# TASK BRIEF:
Your answer should consist of the lines in the data below that contain "resolution".

# Stored data entries:
○ ○ ○ ○ ○ ○ ○

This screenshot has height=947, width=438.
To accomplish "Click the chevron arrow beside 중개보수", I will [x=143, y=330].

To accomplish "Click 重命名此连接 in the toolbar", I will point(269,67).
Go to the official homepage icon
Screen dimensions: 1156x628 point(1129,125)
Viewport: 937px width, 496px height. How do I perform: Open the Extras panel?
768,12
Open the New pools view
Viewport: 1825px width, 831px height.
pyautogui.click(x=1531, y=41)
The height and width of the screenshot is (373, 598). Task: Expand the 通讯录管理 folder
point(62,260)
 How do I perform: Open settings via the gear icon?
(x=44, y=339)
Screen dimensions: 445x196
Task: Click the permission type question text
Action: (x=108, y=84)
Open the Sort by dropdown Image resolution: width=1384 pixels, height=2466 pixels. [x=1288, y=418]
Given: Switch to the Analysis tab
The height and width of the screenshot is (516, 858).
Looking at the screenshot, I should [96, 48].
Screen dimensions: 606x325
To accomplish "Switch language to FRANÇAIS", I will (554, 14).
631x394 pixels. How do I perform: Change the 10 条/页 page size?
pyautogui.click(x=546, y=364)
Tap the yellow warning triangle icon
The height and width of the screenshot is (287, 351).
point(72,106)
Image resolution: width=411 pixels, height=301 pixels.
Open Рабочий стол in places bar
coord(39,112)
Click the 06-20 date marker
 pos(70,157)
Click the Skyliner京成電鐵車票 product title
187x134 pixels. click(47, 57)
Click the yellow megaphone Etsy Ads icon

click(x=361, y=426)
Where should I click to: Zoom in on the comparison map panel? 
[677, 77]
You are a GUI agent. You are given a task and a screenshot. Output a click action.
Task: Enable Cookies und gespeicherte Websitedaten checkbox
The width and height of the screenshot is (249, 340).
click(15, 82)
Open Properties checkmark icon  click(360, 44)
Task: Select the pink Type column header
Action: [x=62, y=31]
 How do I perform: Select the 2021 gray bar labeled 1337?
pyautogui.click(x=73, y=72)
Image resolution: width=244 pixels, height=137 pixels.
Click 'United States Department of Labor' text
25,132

○ ○ ○ ○ ○ ○ ○

# RESPONSE AREA:
Open the Sort by dropdown Image resolution: width=1384 pixels, height=2466 pixels. [x=1288, y=418]
Image resolution: width=411 pixels, height=301 pixels.
Image resolution: width=244 pixels, height=137 pixels.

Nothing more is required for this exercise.